Gas prices in the US are at present about a fifth of those in the EU, but that is unlikely to change in the short term because of the difficulty for the US in exporting gas. Instead, most of the US gas glut will be used domestically, which could drive down costs for industry and allow US manufacturers to undercut international competitors. Birol said the EU should exploit its potential for energy efficiency and renewable energy sources, in order to stay competitive.
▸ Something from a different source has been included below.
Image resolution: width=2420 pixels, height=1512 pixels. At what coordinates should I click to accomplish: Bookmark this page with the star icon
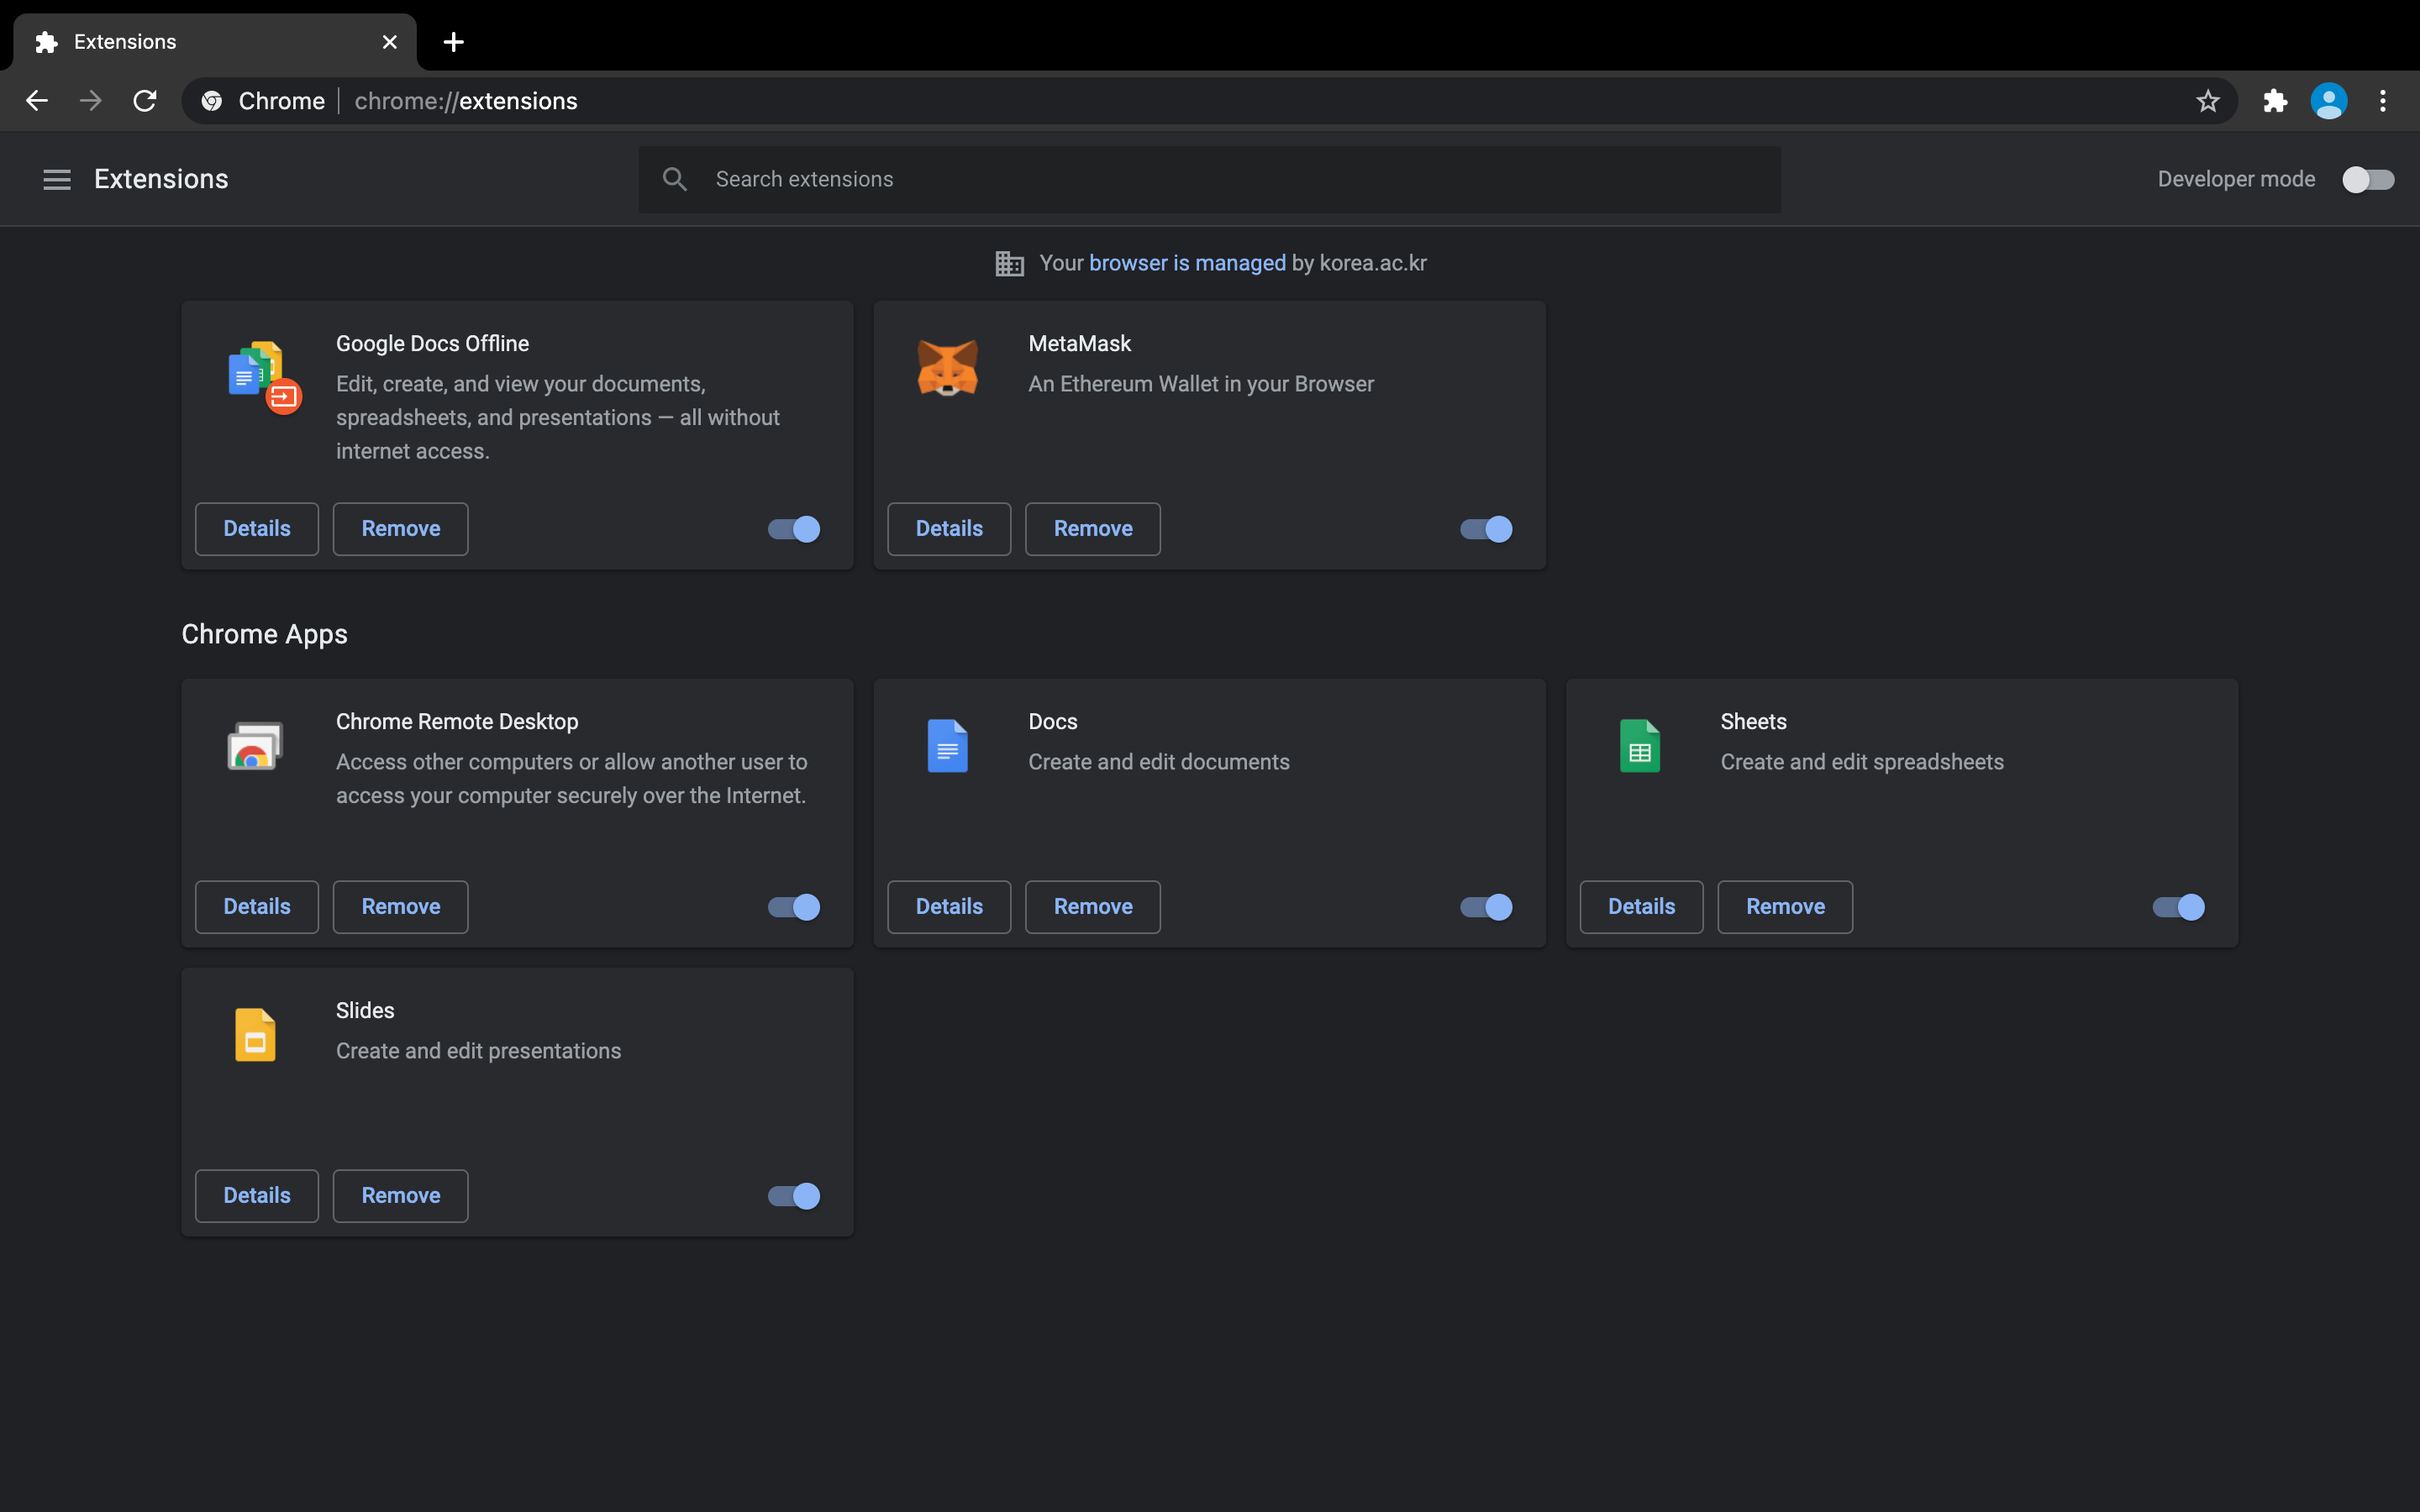tap(2208, 101)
The IEA said the result of new technology allowing the exploitation of new sources of fossil fuels would be a redrawing of the international energy map. In the past five decades the US has relied increasingly on the Middle East for its oil. But if it were self-sufficient in energy, as it could be by 2035, that would mark a huge shift in world politics. The relationships between the US and the Middle East have for decades been defined by America's thirst for oil for its automobile-driven economy.
George W Bush tried to redraw this relationship after September 11 2001 by encouraging the use of biofuels in the US, made from turning maize into car fuel. But this endeavour has run into serious problems, as this year's drought pushed up grain prices and focused attention on the question of how far food crops could be turned into fuel without raising prices and compromising food production.
Birol said the exploitation of "unconventional" fossil fuels represented the biggest redrawing of the energy map for decades. "This makes a huge difference," he said. But he said there was still hope of avoiding disastrous levels of climate change if companies pursued energy efficiency, which could yield immediate benefits in cutting energy bills.
Ed Matthew, director of the thinktank Transform UK, warned: "Energy independence will not increase national security in the US if it leads to runaway climate change. Ultimately the majority of fossil fuel reserves will need to be left in the ground. The US is a hotbed of technological innovation. It must use this creative muscle to develop a low-cost, clean energy revolution. It will only achieve this if the massive vested interests of the American oil industry are brought under democratic control."
Rolf Wuestenhagen, director of the institute for economy and the environment at the University of St Gallen in Switzerland, questioned whether the boom in shale gas in the US could continue in line with the predictions: "It seems surprising that IEA still expects half of the increase in global gas production by 2035 to come from unconventional gas. Is this wishful thinking?"
Niall Stuart, chief executive of Scottish Renewables, said that the report showed that renewable energy was still being disadvantaged by subsidies poured into fossil fuels, in the UK, Europe and around the world. He said: "This puts into context the level of financial support given to fossil fuel-based electricity generators such as coal and gas compared to renewable energy. We hope these figures will silence the vocal minority of naysayers who repeatedly claim renewable technologies such as wind power are too expensive."
The IEA also said that renewable energy had become an "indispensable part of the global energy mix" and could become the world's second biggest source of power generation by 2015.
In 2008, the EU's 27 governments committed to increase the share of renewables in their energy mix by 20% on 1990 levels by 2020. This was intended to reduce climate-baking emissions, create new technology jobs and reduce reliance on fuel imports.
The economic crisis initially slowed EU industrial output, aiding its plans to cut greenhouse gas emissions. But these quickly picked up again as economies partially recovered.
European governments are split between those that have put money and action behind the promised green-tech revolution, such as Germany and Denmark, and those that have merely paid lip-service to the goal.
Industry is also divided. Europe invests around €30 billion a year on green energy, but about €290 billion is needed annually to meet its targets, according to a report by Accenture and Barclays Capital.